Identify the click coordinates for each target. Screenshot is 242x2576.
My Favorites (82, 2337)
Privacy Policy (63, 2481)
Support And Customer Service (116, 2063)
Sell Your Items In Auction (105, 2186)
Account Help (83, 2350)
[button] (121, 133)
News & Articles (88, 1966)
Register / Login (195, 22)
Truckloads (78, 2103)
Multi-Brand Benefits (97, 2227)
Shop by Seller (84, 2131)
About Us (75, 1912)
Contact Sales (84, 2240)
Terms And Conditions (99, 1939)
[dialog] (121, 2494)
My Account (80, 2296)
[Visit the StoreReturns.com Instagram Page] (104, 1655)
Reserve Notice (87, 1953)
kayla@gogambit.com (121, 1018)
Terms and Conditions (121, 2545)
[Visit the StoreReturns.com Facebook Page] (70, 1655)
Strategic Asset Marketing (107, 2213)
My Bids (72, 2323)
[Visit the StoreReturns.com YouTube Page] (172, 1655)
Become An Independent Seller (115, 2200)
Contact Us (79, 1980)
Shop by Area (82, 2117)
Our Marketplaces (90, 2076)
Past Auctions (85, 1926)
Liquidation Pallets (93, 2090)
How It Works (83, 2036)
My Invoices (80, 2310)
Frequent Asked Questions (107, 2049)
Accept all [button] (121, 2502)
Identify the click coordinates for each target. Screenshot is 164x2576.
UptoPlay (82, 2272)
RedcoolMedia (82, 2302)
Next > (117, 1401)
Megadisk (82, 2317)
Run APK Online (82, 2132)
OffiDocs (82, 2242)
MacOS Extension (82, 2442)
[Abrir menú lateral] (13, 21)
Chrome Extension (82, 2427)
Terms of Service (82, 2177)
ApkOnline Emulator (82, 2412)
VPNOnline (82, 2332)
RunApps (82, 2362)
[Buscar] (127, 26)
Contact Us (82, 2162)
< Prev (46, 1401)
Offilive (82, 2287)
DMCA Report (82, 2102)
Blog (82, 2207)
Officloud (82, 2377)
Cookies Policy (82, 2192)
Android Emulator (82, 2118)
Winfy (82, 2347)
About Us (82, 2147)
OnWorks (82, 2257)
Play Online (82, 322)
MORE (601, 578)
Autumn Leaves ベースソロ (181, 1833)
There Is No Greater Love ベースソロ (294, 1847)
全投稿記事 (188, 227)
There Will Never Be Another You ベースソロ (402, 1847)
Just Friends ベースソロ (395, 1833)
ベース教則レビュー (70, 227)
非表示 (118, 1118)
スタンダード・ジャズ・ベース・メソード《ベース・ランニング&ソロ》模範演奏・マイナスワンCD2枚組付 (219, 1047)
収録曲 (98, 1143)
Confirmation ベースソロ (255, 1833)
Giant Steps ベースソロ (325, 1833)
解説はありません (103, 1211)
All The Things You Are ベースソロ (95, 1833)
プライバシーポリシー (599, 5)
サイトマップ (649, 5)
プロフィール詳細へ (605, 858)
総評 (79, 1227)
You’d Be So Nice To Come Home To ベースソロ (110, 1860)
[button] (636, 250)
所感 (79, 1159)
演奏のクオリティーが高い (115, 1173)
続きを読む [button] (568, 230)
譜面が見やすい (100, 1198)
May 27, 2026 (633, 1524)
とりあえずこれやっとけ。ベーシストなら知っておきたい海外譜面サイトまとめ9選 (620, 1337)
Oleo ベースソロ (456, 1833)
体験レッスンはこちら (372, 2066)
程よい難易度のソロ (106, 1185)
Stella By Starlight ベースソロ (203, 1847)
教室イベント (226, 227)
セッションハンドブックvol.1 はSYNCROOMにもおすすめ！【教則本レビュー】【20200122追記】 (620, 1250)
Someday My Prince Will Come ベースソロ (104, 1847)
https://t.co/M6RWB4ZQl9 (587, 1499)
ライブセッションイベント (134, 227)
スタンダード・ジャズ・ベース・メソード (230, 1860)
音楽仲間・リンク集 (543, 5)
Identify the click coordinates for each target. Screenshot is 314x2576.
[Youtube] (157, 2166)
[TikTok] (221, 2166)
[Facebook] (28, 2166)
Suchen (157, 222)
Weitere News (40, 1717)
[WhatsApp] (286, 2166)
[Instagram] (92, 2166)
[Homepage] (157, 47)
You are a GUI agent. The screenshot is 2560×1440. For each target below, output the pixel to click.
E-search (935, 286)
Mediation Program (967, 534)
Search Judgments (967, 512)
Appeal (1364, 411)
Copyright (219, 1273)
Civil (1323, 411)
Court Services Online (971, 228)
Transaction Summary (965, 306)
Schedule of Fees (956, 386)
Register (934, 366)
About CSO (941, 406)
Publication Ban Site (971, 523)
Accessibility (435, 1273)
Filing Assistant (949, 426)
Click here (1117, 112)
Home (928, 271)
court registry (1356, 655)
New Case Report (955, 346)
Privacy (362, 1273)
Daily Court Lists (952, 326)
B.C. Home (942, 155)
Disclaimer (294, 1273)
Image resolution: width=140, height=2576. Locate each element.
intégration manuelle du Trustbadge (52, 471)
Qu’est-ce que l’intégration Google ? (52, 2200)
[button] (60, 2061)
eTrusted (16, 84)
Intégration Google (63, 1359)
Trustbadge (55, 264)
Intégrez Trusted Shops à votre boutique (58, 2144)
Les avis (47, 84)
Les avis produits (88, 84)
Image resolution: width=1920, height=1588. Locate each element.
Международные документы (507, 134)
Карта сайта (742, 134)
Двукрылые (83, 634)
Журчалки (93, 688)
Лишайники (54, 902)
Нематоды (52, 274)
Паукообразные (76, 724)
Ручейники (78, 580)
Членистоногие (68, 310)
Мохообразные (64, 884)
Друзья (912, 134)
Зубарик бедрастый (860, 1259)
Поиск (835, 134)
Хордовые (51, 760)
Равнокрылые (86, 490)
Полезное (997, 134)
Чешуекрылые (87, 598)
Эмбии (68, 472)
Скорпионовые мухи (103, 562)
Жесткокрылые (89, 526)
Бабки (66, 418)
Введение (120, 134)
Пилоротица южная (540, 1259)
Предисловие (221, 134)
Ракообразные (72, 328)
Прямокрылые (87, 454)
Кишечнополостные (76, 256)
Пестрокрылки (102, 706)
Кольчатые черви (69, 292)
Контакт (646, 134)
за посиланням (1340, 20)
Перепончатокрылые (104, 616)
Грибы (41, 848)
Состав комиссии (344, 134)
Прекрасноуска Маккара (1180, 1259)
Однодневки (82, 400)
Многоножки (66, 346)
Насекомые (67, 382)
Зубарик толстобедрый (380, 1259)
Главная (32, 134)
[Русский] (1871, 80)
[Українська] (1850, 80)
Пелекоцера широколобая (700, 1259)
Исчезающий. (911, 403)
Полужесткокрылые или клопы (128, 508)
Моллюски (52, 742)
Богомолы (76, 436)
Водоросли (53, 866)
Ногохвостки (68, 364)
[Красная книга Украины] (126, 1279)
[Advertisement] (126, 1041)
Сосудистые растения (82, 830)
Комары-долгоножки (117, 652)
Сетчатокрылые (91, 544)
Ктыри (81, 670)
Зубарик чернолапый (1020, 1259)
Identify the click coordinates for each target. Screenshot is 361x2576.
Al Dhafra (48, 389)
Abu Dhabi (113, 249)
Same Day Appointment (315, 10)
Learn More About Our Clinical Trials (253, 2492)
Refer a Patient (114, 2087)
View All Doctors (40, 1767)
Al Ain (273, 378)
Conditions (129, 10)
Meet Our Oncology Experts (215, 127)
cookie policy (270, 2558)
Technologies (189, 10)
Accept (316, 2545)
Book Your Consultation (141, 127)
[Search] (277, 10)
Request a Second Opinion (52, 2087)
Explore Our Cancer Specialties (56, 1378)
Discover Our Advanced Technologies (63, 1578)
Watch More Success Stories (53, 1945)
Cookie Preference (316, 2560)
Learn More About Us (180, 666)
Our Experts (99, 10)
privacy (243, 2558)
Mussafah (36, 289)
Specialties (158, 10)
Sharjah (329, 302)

• [YOUR OBJECTIVE] The lines above starting at the one that contains "Trustbadge (55, 264)" and ending at the one that contains "Многоножки (66, 346)" must be transcribed exactly, and no other lines may appear.

• [SOLUTION BELOW]
Trustbadge (55, 264)
Intégrez Trusted Shops à votre boutique (58, 2144)
Les avis (47, 84)
Les avis produits (88, 84)
Image resolution: width=1920, height=1588. Locate each element.
Международные документы (507, 134)
Карта сайта (742, 134)
Двукрылые (83, 634)
Журчалки (93, 688)
Лишайники (54, 902)
Нематоды (52, 274)
Паукообразные (76, 724)
Ручейники (78, 580)
Членистоногие (68, 310)
Мохообразные (64, 884)
Друзья (912, 134)
Зубарик бедрастый (860, 1259)
Поиск (835, 134)
Хордовые (51, 760)
Равнокрылые (86, 490)
Полезное (997, 134)
Чешуекрылые (87, 598)
Эмбии (68, 472)
Скорпионовые мухи (103, 562)
Жесткокрылые (89, 526)
Бабки (66, 418)
Введение (120, 134)
Пилоротица южная (540, 1259)
Предисловие (221, 134)
Ракообразные (72, 328)
Прямокрылые (87, 454)
Кишечнополостные (76, 256)
Пестрокрылки (102, 706)
Кольчатые черви (69, 292)
Контакт (646, 134)
за посиланням (1340, 20)
Перепончатокрылые (104, 616)
Грибы (41, 848)
Состав комиссии (344, 134)
Прекрасноуска Маккара (1180, 1259)
Однодневки (82, 400)
Многоножки (66, 346)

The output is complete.